Walker may start to get a feel that there's something building in the northern Korean hills and try to slow down and consolidate, or guard/control mountain passes.

Or he could try to rush for the Yalu as much as OTL and get caught flat-footed.

But even then, I'd expect him to be a good soldier, do a fighting retreat, eventually stabilize when he could, and not panic or whine to the President to change his strategic parameters like demanding air strikes on mainland China or nuclear munitions.

Regardless, the historiography and myth making of the Korean War will be very different, even if its military course is almost exactly the same. MacArthur goes out a military hero, Truman is the strategic miscalculator who overreached, to historians he's not the guy who put a blowhard general in his place, to the contemporary public he's not the jerk who held back the victor of WWII from doing it again, but he is still the jerk who got us into and is messing up the war. And if the military course diverges significantly, resulting in an earlier ended to the war, especially with the Chinese doing no damage or less damage or substantial North Korean real estate left in US-UN-ROK hands at the conclusion of the war, then the surrounding interpretations of the war diverge even more.
 
The Chinese had made no attempt to hide their military buildup in Manchuria and Moscow and Beijing openly warned that they would take a grave view of US-UN forces crossing the 38th Parallel into DPRK territory.

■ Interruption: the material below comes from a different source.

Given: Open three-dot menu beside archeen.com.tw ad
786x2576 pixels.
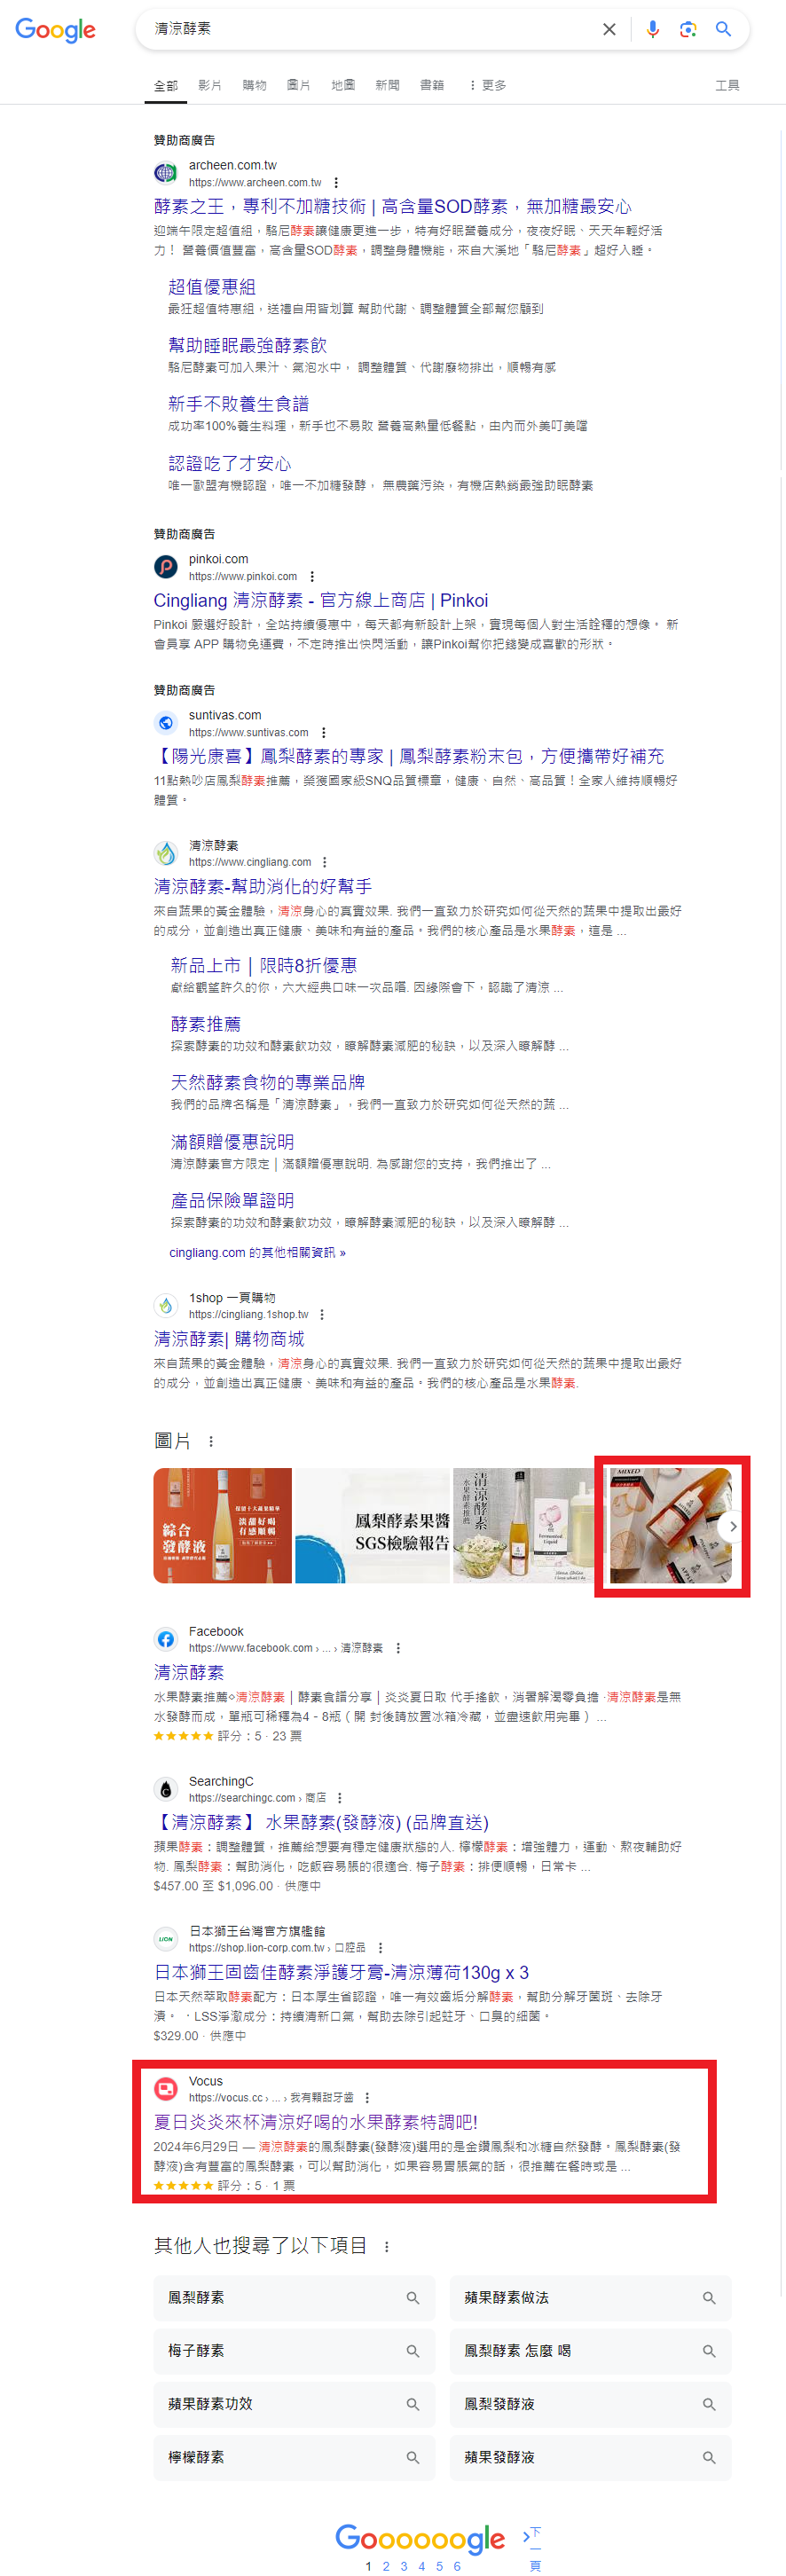Looking at the screenshot, I should [336, 183].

The CIA had been warning for months about a possible Chinese intervention, but were under the mistaken impression that it would depend on a Soviet decision, and US Secretary of State Dean Acheson disregarded the warnings and told the press that Chinese intervention would be "sheer madness".

As in OTL, Walton Walker's superiors would be telling him that the Chinese aren't going to do anything. However, with full command and the Pusan Perimeter in the recent past, I could see Walker working to secure his logistics as he heads north across the 38th Parallel, but he'd still move at a fast pace - in WW2 he moved from the Buchenwald concentration camp in Thuringia to Linz in Austria in just under a month, through mountainous terrain somewhat similar to Korea. Again though, his headlong aggression could be tempered by his experience withstanding the North Korean attack - he thought of defending Pyongyang when he fell back to it in OTL following the Chinese attack and absent any orders from MacArthur, but realized it couldn't be held with how much the Eighth Army had been battered and withdrew past the 38th Parallel. Seems to me he became a general with an eye for defensive positions after his initial Korean War experience. Approaching massed Chinese forces might make him wary despite the civilian leadership feeling assured that nothing would happen. It could be that he'll have fallback positions ready when the Chinese do launch their attack, ready to bleed them as much as possible if he has to retreat south. The Taedong River that runs through Pyongyang is deep and would probably be an optimum defensive line to fall back to, along with the Nangnim Mountains to the east.